Document section section start
Installtion of IB card is straightforward: it is merely an extra card that you insert into a PCIExpress slot. For servers, most likely you will need a PCI riser card, so that you insert IB card into the riser card and insert the riser card into the motherboard.

See below for an updated network diagram. The actual implementation is a bit more complicated than drafted below, but the set up below is already sufficient to build a high-performance cluster for a bioinformatics lab.

cluster

Choosing hardware components

Every major computer manufacture (Dell, HP, IBM, etc) offers rackmount server boxes, and there are also many smaller companies that specialize in server boxes with their own brands and SuperMicro components. Typically, you may want to pick a 1U head node, one or multiple 2U compute node box (that houses 4-socket nodes), and one 4U storage node.
Document section section end
Information provided section start
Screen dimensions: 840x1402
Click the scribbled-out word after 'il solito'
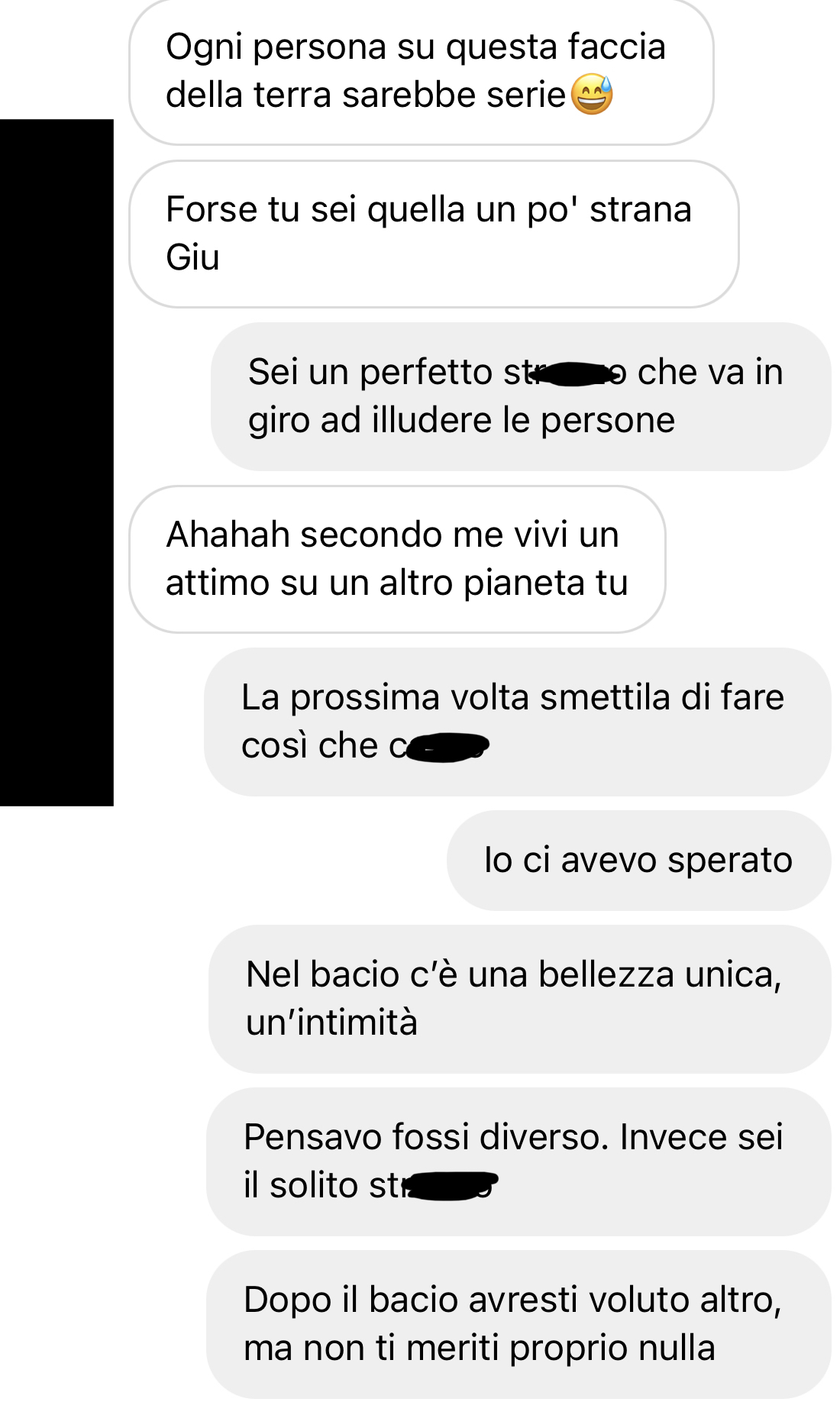pos(452,1186)
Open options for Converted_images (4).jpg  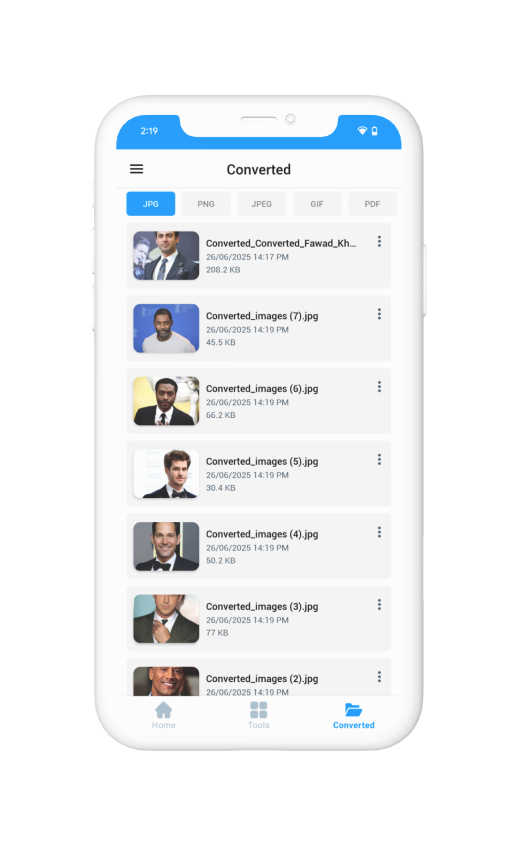tap(379, 532)
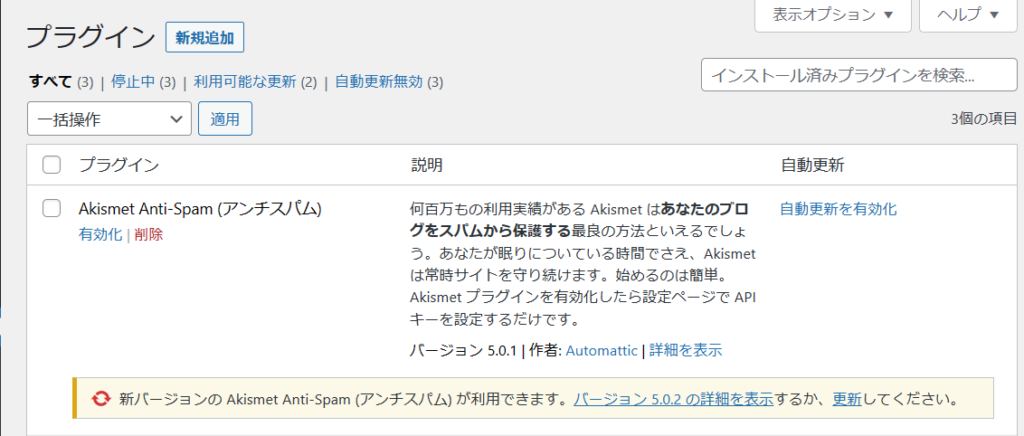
Information provided section end
Problem statement » Carry the text on building a computing cluster forward from its last sentence. The listing was taken from a source unrelated to the text on building a computing cluster.

Answer to this exercise »
For a typical low-cost cluster, you can pick a compute node that contains two 12/8/6-core Intel/AMD server CPUs, 2GB or 4GB server memory per CPU core, and 1TB hard drive per node. Examples are IBM DX360 M3 and Dell PowerEdge R820. For head node, it can be a simple 1U lower-end machine, since its main purpose is not to execute jobs but to handle user log in and job submission. For storage node, its main purpose is to store files with many hard enterprise-level hard drives, and typical set up are 12 drives (for 2U servers) or 36 drivers (for 4U servers). The network switch should be gigabit ethernet switch, and typical set up can be 12-port, 24-port or 48-port, depending no how many compute node you may want to have in the cluster.

As mentioned above, for my own cluster, I also set up a second network using 40Gbps infinibnd connection. The reason is that for genomics applications, gigabit ethernet connection has a maximum speed of ~120MB/second for file transmission, and it may be too slow for data analysis (especially considering that multiple users or multiple jobs may be using the same cluster at the same time). With infiniband and a typical storage box, the file reading/writing rate can easily reach >800MB/second, which is limited by hard drive array itself, not the infiniband. Infiniband also allows fast MPI computation. Typical infiniband switch and adapter providers include Menllanox and Intel (which purchased Qlogic infiniband), and I have used both. However, 40Gbps/100Gbpx ethernet cards are gaining more and more popularity nowadays and you may consider using them as well.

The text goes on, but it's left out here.